Hydrogen peroxide, a vital component in oxidative reactions during biosynthesis, serves as a crucial defense against bacteria, particularly in urine. Nevertheless, its presence can also indicate severe diseases and disorders, such as asthma or lung cancer. Consequently, the demand for more precise and sensitive materials and techniques to detect hydrogen peroxide is rapidly growing. This study aim to explore the electrochemical sensing capabilities of newly developed copper selenide nanobelts.
Copper selenide was choose an electrocatalyst for the detection of hydrogen peroxide, based on copper study for H2O2 detection even in its gaseous form. To synthesize the copper selenide nanobelts, a straightforward solvothermal method was employed, utilizing DETA (Diethylenetriamine) as both a reaction medium and a morphology-directing agent. The reaction was conducted at 180°C for 16 hours to obtain the final product.
Characterization techniques including SEM, TEM, and XRD were employed to confirm the nanobelts' morphology, crystallinity, and purity. Encouragingly, the copper selenide nanobelts exhibited excellent sensitivity in detecting hydrogen peroxide in an electrolyte solution consisting of 0.1M KOH and 0.25% PAA. The sensing application of copper selenide was studied across a range of hydrogen peroxide concentrations, from 0.03 to 1 mmol, demonstrating a highly linear response with impressively low limits of detection (LOD) and quantification (LOQ) values.
This research sheds light on the significant role of copper selenide nanobelts for precise and sensitive detection, paving the way for advancements in diagnosing and monitoring various diseases and disorders associated with hydrogen peroxide levels.

━━━━

- APPLY WHAT YOU READ
A. Copy the stretch of the copper selenide abstract from "Copper selenide was choose" through "the final product.", renaming "nanobelts" to "nanostructures" wherever it occurs.
B. In the copper selenide abstract, at what temperature and for how long was the reaction carried out?
The listing has nothing to do with this.

- GIVEN INFORMATION
━━━━

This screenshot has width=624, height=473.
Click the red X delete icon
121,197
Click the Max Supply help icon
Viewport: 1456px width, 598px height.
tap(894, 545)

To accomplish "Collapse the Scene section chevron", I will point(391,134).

━━━━

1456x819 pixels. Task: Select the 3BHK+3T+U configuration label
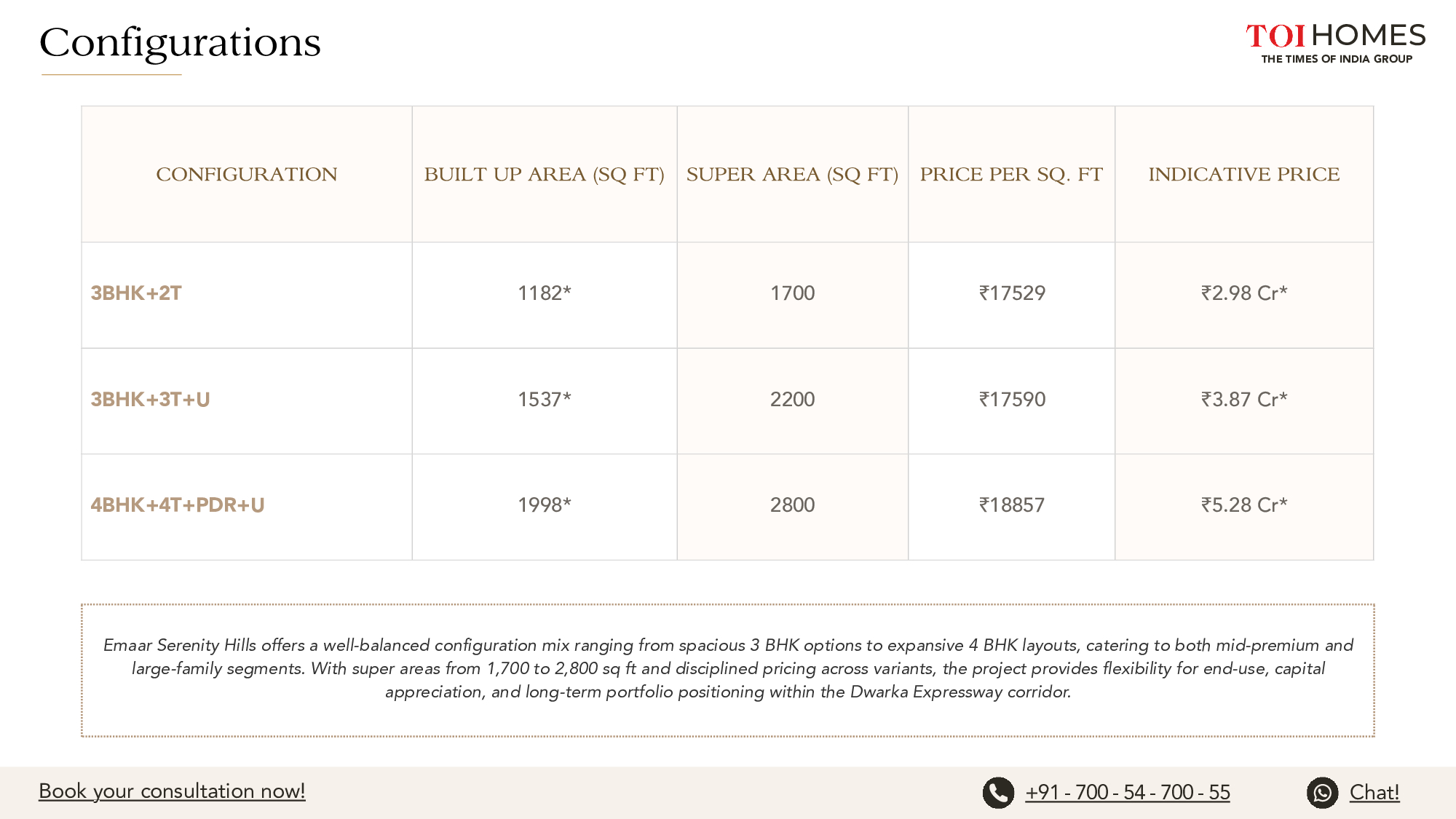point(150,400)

━━━━

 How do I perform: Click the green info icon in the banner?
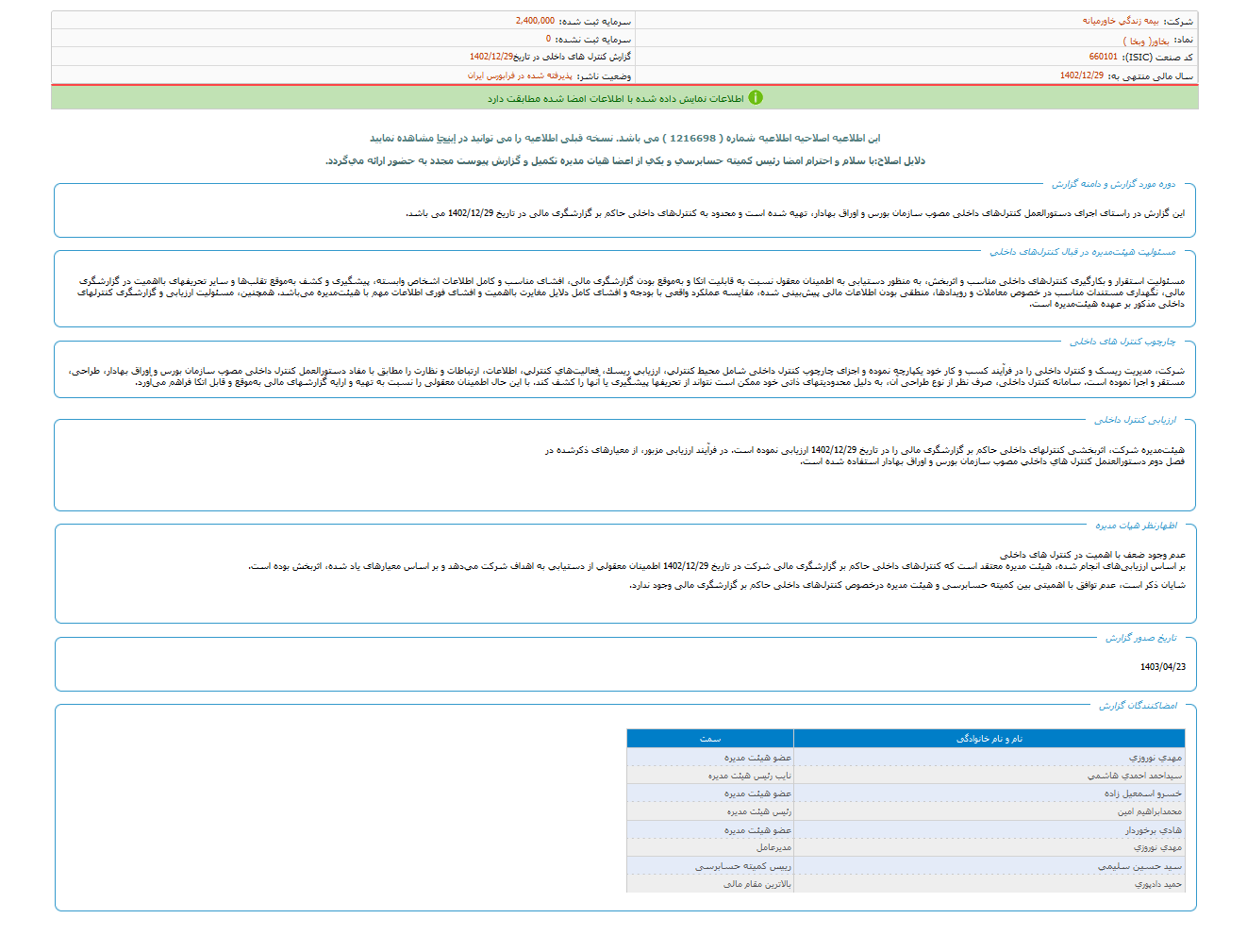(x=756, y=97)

━━━━

- ANSWERS GIVEN
A.
Copper selenide was choose an electrocatalyst for the detection of hydrogen peroxide, based on copper study for H2O2 detection even in its gaseous form. To synthesize the copper selenide nanostructures, a straightforward solvothermal method was employed, utilizing DETA (Diethylenetriamine) as both a reaction medium and a morphology-directing agent. The reaction was conducted at 180°C for 16 hours to obtain the final product.

B. At 180°C for 16 hours.